Startup India: Govt hints it may cut long term capital gains tax


Government today hinted at lowering the long-term capital gain tax on investments made in unlisted firms, particularly startups, in the Budget for the next financial year, to bring them closer to the levels prevalent for the listed companies.

Speaking at Start Up India conference, Revenue Secretary Hasmukh Adhia said a long-term capital gain tax of 20 per cent is levied on a three-year investment in an unlisted company, but holding of equity shares of a listed firm for one year is exempt from any such levy.

“Now this gap is too wide… I can assure you of this gap being bridged at the time of Budget,” he said.

Adhia said some other tax incentives to encourage startup ecosystem, like rationalising Service Tax rules, are also likely to be announced in Budget, to be presented on February 29.

A strong pitch for removing the differential treatment of taxing long-term gains in listed and unlisted companies have been made, he said.

“The point is, if somebody is making hot investment in equity market, if he keeps it for one year, after one year there is zero capital gain. As compared to that people who have been taking the risk of putting long-term equity investment in unlisted security, like in case of a startup, they have to pay 20 per cent even after 3 years,” Adhia said.

Speaking at the same event, Economic Affairs Secretary Shaktikanta Das said the Finance Ministry has held detailed discussion with the Reserve Bank over online filing of returns under FEMA.

“You will see very quick action on that which will facilitate online filing of returns,” Das said.

He said interest rates in India will be comparable to those prevalent in countries like the US and Japan when inflation rate falls to their levels on a consistent basis.

Sebi Member Prashant Saran said the markets regulator has been been “very proactive” to encourage startups.
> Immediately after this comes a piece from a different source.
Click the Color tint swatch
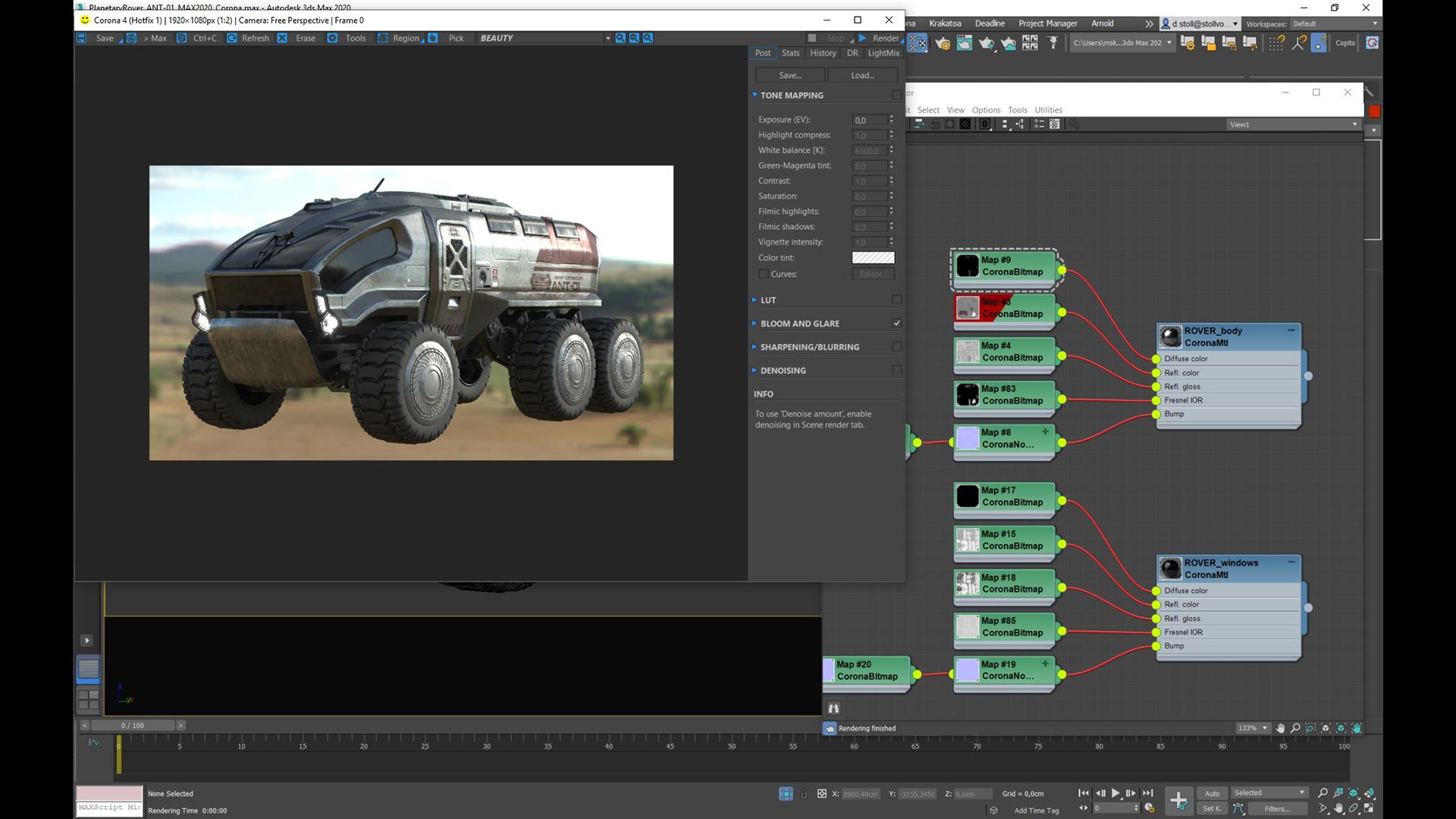Viewport: 1456px width, 819px height. pos(873,258)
He said startups were welcome to approach the regulator with suggestions adding “none of our regulations are written down on stone.”
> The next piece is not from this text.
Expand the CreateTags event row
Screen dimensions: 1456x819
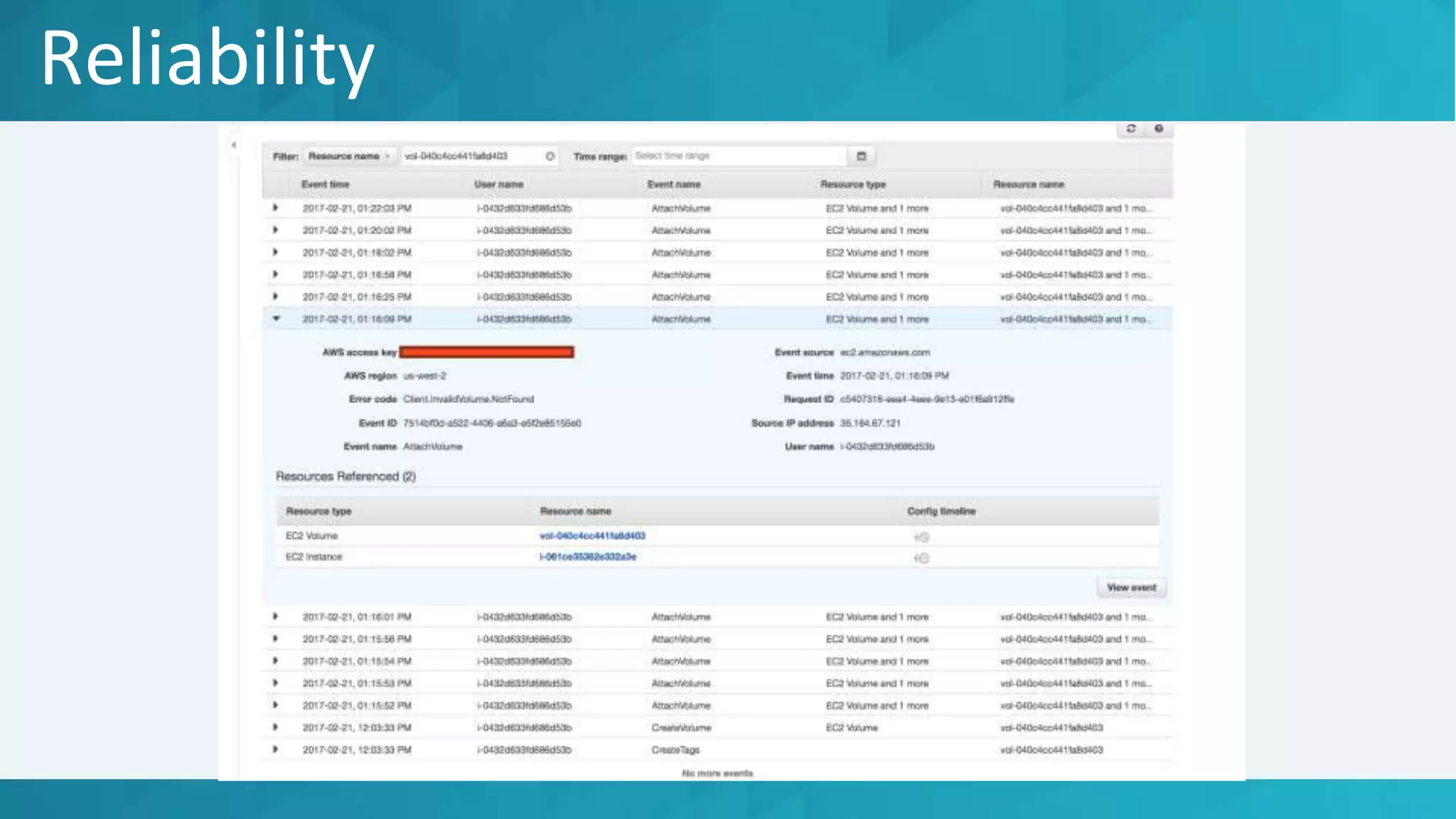(x=275, y=749)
On ways to improve regulations for startups, Corporate Affairs Secretary Tapan Ray said efficiency in registration is very important and in the next couple of months it will take only 24 hours to register a company.
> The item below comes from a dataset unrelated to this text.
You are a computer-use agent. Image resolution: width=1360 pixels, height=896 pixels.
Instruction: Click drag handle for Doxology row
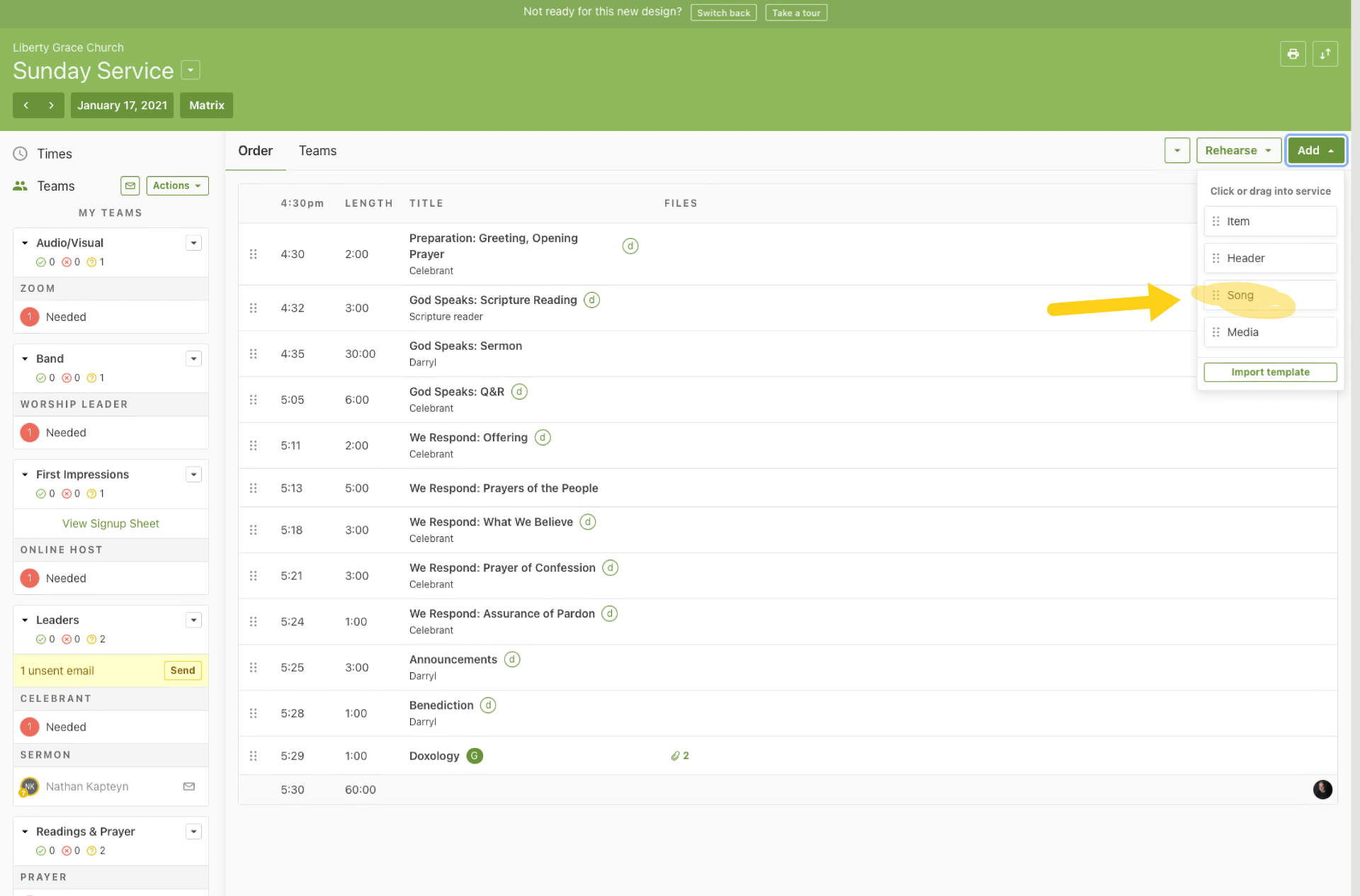253,756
“As of now there is some complaint that it takes a long time to register companies, so we are going through an action plan to revise the rules… remove rules which are irrelevant for startups,” Ray said.

He further said, keeping the startups in mind, a committee has been set up to suggest amendments to Company Laws with regards to managerial remuneration, insider trading norms and private placements.

When asked how easy it is for a new age company to come and list in India, Sebi member Saran said stock exchanges have a startup platform, which is called Institutional Trading Platform for which we have done away with detailed object clause which is required in an IPO document.

Economic Affairs Secretary said that the ‘Start Up’ programme is a real game changer and will bring in investment and facilitate huge amount of job creation.

Referring to starting a company in India as a “Chakravyuh”, Das said “it is easier to get in than to get out”. He said the Bankruptcy and Insolvency law will create a vibrant credit market in India and provide an exit option to entrepreneurs.